To już dwa lata. Tyle trwa wojna na Ukrainie. Dziesiątki tysięcy ofiar, spalonych domów, niewyobrażalnych tragedii.
Roman Zilinko, absolwent KUL-u, który na stałe mieszka we Lwowie podkreśla, że wojna z Rosją dotknęła niemal każdego mieszkańca Ukrainy.
- Kilku moich kolegów i przyjaciół zginęło już na tej wojnie - mówi. - Tu, na zachodzie Ukrainy, m.in. we Lwowie jest na pozór spokojnie. Jesteśmy nieco oddaleni od linii frontu. Nie jest to jednak normalne życie. Codziennie czuje się napięcie, niepewność co przyniesie kolejny dzień. Nie wiem, czy dziś czy jutro dojdę szczęśliwie do pracy czy domu. Nie tak dawno bomba wybuchła kilkaset metrów od mojego domu. Były ofiary. Nie pierwsze w tej wojnie. I pewnie nie ostatnie. Każdy stara się w miarę normalnie żyć, pracować, ale stres towarzyszy każdemu codziennie.
To jest wojna. Tu się nie da niczego zaplanować w dłuższej perspektywie
Roman Kabaczij, dziennikarz z Kijowa kilka dni przed wybuchem wojny wyjechał z żoną ze stolicy Ukrainy.
Zostaliśmy, bo musieliśmy się zająć babcią żony i teściową - mówi. - Powiedzieć, że wojna jest straszna, to tak jakby nic nie powiedzieć. Trzeba to przeżyć, ale tego akurat nikomu nie życzę, kiedy biegniesz do schronu, a nad głową masz prawdziwe piekło: atak dronów, wybuchające bomby, świst pocisków. Nasza obrona przeciwlotnicza dwoi się i troi, ale nie zawsze uda się strącić wszystkie pociski
Dużo pańskich znajomych, kolegów zginęło już na tej wojnie?

Polecenie.
W jakim mieście na stałe mieszka Roman Zilinko według fragmentu o wojnie na Ukrainie? Wykaz nie ma związku z fragmentem o wojnie na Ukrainie.

Dostarczone dane.
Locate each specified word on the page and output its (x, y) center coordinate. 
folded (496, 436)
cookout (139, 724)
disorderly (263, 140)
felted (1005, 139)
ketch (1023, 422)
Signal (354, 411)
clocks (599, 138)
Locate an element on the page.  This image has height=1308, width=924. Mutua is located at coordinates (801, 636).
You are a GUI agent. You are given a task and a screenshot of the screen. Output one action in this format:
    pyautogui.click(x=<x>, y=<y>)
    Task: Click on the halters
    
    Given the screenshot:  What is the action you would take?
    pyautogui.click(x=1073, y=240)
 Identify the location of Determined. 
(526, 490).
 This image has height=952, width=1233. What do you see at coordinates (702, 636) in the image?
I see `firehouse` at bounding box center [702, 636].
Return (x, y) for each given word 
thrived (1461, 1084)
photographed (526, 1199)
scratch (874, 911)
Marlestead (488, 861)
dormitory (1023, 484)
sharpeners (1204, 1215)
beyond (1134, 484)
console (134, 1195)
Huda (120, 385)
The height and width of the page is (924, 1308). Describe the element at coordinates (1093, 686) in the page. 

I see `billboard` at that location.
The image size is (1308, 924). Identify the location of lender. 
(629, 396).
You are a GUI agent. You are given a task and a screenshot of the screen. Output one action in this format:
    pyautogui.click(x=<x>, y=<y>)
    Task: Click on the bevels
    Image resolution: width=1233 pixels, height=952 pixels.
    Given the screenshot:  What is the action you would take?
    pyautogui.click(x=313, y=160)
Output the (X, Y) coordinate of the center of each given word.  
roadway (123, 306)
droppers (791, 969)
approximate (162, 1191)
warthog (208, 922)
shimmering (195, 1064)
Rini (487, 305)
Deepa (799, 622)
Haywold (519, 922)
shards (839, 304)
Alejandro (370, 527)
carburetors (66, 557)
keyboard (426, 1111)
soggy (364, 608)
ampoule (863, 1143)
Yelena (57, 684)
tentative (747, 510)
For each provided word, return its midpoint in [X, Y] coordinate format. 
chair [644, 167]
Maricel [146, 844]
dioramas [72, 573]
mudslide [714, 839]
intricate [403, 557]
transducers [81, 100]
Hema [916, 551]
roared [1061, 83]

Odpowiedź.
Roman Zilinko na stałe mieszka we Lwowie.